A wise man named John Allis (wow! a Wiki page, someone's been busy) once said, "The best cyclists have the worst sense of direction," (I have no doubt quoted this before). His meaning: cyclists who get lost on training rides and end up doing more miles than they set out to do end up stronger for it. Back in his day all the other riders were touting the merits of using a compass and sextant, he wasn't having any of it. And he showed them what was up at the races.
I've taken things a pedal stroke further (hur!). Not only do I have a horrible sense of direction, I have now begun a strict regimen of imagining appointments and forgetting personal items in far way places. A few weeks back I rode to work wearing a pair of Tifosi glasses. When I went to ride in the next morning, I realized I'd left my "A glasses" at work. So I donned a second pair and...straight to punchline: I did the same exact thing two more times, leaving a grand total of three pair of glasses at work. There they stayed until today, when I made a special trip over to get them although I wasn't actually working.
Was forgetting my glasses at work three times in a row the dumbest thing I've done recently? No, not really. Today I rode over to the Newton shop "for a Trek/Fisher clinic." I have to learn to skim my emails better. I'll put that on the long list of crap I must master by the time I'm 40. I showed up to the shop and almost no one was there. "It must be over at the Boston shop, man I'm an idiot!" No, I am a much bigger idiot than that. Right shop, wrong week. The email said Wednesday February 3rd. That's a week from now they tell me.

• _Listed records_:
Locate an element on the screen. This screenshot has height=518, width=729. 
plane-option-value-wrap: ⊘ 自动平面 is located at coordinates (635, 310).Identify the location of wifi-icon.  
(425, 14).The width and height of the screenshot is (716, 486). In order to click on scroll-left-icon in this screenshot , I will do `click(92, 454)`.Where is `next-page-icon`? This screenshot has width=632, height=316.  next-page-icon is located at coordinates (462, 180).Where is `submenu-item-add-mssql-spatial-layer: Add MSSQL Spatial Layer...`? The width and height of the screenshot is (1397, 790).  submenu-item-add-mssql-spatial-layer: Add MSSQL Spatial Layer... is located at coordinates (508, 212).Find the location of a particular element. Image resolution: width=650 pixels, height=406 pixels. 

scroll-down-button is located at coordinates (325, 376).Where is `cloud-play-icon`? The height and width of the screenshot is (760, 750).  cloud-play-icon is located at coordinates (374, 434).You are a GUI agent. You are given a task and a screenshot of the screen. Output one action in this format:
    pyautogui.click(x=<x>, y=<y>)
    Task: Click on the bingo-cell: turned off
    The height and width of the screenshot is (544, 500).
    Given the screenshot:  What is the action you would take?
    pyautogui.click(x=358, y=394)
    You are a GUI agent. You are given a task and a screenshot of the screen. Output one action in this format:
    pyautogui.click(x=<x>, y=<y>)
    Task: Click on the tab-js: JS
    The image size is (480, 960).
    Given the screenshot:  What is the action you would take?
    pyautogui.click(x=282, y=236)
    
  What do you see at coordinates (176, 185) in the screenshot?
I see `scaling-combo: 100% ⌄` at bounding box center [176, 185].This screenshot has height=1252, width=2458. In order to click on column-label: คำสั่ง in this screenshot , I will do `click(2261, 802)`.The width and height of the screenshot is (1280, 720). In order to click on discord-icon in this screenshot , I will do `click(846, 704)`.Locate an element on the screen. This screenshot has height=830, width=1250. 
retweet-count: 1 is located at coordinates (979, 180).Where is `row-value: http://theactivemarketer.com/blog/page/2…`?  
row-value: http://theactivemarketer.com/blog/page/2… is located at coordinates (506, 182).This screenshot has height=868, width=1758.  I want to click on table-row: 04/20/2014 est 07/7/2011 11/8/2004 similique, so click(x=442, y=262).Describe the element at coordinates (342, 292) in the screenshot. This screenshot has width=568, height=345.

• _Work task 1_: In the cycling blog post, why did John Allis say that the best cyclists have the worst sense of direction? Answer in one to three sentences.
• _Work task 2_:
Answer these from the cycling blog post:
(a) How many pairs of glasses did the writer leave at work in total?
(b) Which shop did the writer ride to for the Trek/Fisher clinic?
(c) What date did the email give for the clinic?
• _Work task 3_: Carry the cycling blog post forward from its last sentence, keeping the same voice.

• _Exercise result 1_: Cyclists who get lost on training rides end up riding more miles than they planned. Those extra miles make them stronger.

• _Exercise result 2_:
(a) Three pairs.
(b) The Newton shop.
(c) Wednesday, February 3rd.

• _Exercise result 3_:
Would I have gone for a ride at 8:15 AM today if I hadn't hallucinated an appointment? I seriously doubt it. My sense of accomplishment for getting so much done by noon was only eclipsed by my sense of being such a raging idiot.
On the upside, when I was at the Boston shop Uri said "Hey-A Thom PEEEE, what's that on your bag — a whistle?" It was, I have owned a Detours River City pack for over a year and a had neglected to notice that it has a whistle on the sternum strap (you can see it, it's that orange thing in the upper left photo).
We couldn't decide whether it was a rape whistle or a bear whistle or a bear-rape whistle. When you get charged by a bear you never really know whether it wants to kill you or hump you. Better start whistling just to be safe.